------ SUPPLIED DATA
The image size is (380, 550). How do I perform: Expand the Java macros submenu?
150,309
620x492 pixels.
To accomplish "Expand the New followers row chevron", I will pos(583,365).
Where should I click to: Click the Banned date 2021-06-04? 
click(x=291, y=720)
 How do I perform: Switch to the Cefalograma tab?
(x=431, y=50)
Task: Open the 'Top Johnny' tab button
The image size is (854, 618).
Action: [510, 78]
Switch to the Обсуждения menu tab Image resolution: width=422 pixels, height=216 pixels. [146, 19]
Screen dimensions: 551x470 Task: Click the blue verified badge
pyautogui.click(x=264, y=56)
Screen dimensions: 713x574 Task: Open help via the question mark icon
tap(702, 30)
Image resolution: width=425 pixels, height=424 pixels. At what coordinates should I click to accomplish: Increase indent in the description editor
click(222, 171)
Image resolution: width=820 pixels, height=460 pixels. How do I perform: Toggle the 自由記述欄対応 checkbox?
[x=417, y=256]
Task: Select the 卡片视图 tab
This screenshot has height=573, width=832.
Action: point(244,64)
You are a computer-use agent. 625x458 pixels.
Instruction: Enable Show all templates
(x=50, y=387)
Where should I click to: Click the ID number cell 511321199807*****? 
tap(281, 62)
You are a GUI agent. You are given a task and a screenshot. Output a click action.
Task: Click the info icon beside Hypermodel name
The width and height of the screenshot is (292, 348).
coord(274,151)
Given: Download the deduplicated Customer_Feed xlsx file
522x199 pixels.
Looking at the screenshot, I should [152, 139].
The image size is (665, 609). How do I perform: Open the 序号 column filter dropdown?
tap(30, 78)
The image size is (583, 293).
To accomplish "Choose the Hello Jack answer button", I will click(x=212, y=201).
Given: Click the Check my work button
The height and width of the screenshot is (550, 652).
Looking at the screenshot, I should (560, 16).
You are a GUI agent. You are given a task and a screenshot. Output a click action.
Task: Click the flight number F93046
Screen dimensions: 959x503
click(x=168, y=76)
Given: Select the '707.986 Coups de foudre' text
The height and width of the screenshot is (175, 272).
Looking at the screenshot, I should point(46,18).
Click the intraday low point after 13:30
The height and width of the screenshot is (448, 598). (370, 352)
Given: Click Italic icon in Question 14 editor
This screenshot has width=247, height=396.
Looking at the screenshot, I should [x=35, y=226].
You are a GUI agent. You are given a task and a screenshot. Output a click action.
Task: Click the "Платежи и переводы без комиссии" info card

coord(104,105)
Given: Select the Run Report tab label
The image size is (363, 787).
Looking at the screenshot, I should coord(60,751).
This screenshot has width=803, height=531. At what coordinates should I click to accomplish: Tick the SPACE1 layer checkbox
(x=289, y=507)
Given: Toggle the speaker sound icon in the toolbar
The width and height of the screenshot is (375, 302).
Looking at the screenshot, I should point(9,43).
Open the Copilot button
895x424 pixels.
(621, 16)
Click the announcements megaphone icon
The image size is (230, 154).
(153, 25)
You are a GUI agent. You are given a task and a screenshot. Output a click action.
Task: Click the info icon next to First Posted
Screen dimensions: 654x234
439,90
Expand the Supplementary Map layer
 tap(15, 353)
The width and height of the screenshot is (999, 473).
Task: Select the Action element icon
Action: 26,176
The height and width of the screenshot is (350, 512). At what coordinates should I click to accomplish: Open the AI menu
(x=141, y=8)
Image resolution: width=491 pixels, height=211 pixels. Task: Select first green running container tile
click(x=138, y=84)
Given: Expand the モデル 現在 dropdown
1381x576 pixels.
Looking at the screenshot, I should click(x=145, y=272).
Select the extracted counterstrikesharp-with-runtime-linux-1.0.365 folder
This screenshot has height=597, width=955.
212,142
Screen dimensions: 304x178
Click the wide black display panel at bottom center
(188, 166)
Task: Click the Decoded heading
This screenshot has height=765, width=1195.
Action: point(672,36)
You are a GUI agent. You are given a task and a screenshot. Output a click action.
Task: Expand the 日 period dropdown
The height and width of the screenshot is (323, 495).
------------
> _BRIEF_
Rewrite all of the data above, putting "Display size" in place of "Screen dimensions" each time it occurs and changing nothing else.

> _THE SOLUTION_
The image size is (380, 550). How do I perform: Expand the Java macros submenu?
150,309
620x492 pixels.
To accomplish "Expand the New followers row chevron", I will pos(583,365).
Where should I click to: Click the Banned date 2021-06-04? 
click(x=291, y=720)
 How do I perform: Switch to the Cefalograma tab?
(x=431, y=50)
Task: Open the 'Top Johnny' tab button
The image size is (854, 618).
Action: [510, 78]
Switch to the Обсуждения menu tab Image resolution: width=422 pixels, height=216 pixels. [146, 19]
Display size: 551x470 Task: Click the blue verified badge
pyautogui.click(x=264, y=56)
Display size: 713x574 Task: Open help via the question mark icon
tap(702, 30)
Image resolution: width=425 pixels, height=424 pixels. At what coordinates should I click to accomplish: Increase indent in the description editor
click(222, 171)
Image resolution: width=820 pixels, height=460 pixels. How do I perform: Toggle the 自由記述欄対応 checkbox?
[x=417, y=256]
Task: Select the 卡片视图 tab
This screenshot has height=573, width=832.
Action: point(244,64)
You are a computer-use agent. 625x458 pixels.
Instruction: Enable Show all templates
(x=50, y=387)
Where should I click to: Click the ID number cell 511321199807*****? 
tap(281, 62)
You are a GUI agent. You are given a task and a screenshot. Output a click action.
Task: Click the info icon beside Hypermodel name
The width and height of the screenshot is (292, 348).
coord(274,151)
Given: Download the deduplicated Customer_Feed xlsx file
522x199 pixels.
Looking at the screenshot, I should [152, 139].
The image size is (665, 609). How do I perform: Open the 序号 column filter dropdown?
tap(30, 78)
The image size is (583, 293).
To accomplish "Choose the Hello Jack answer button", I will click(x=212, y=201).
Given: Click the Check my work button
The height and width of the screenshot is (550, 652).
Looking at the screenshot, I should (560, 16).
You are a GUI agent. You are given a task and a screenshot. Output a click action.
Task: Click the flight number F93046
Display size: 959x503
click(x=168, y=76)
Given: Select the '707.986 Coups de foudre' text
The height and width of the screenshot is (175, 272).
Looking at the screenshot, I should point(46,18).
Click the intraday low point after 13:30
The height and width of the screenshot is (448, 598). (370, 352)
Given: Click Italic icon in Question 14 editor
This screenshot has width=247, height=396.
Looking at the screenshot, I should [x=35, y=226].
You are a GUI agent. You are given a task and a screenshot. Output a click action.
Task: Click the "Платежи и переводы без комиссии" info card

coord(104,105)
Given: Select the Run Report tab label
The image size is (363, 787).
Looking at the screenshot, I should coord(60,751).
This screenshot has width=803, height=531. At what coordinates should I click to accomplish: Tick the SPACE1 layer checkbox
(x=289, y=507)
Given: Toggle the speaker sound icon in the toolbar
The width and height of the screenshot is (375, 302).
Looking at the screenshot, I should point(9,43).
Open the Copilot button
895x424 pixels.
(621, 16)
Click the announcements megaphone icon
The image size is (230, 154).
(153, 25)
You are a GUI agent. You are given a task and a screenshot. Output a click action.
Task: Click the info icon next to First Posted
Display size: 654x234
439,90
Expand the Supplementary Map layer
 tap(15, 353)
The width and height of the screenshot is (999, 473).
Task: Select the Action element icon
Action: 26,176
The height and width of the screenshot is (350, 512). At what coordinates should I click to accomplish: Open the AI menu
(x=141, y=8)
Image resolution: width=491 pixels, height=211 pixels. Task: Select first green running container tile
click(x=138, y=84)
Given: Expand the モデル 現在 dropdown
1381x576 pixels.
Looking at the screenshot, I should click(x=145, y=272).
Select the extracted counterstrikesharp-with-runtime-linux-1.0.365 folder
This screenshot has height=597, width=955.
212,142
Display size: 304x178
Click the wide black display panel at bottom center
(188, 166)
Task: Click the Decoded heading
This screenshot has height=765, width=1195.
Action: point(672,36)
You are a GUI agent. You are given a task and a screenshot. Output a click action.
Task: Expand the 日 period dropdown
The height and width of the screenshot is (323, 495).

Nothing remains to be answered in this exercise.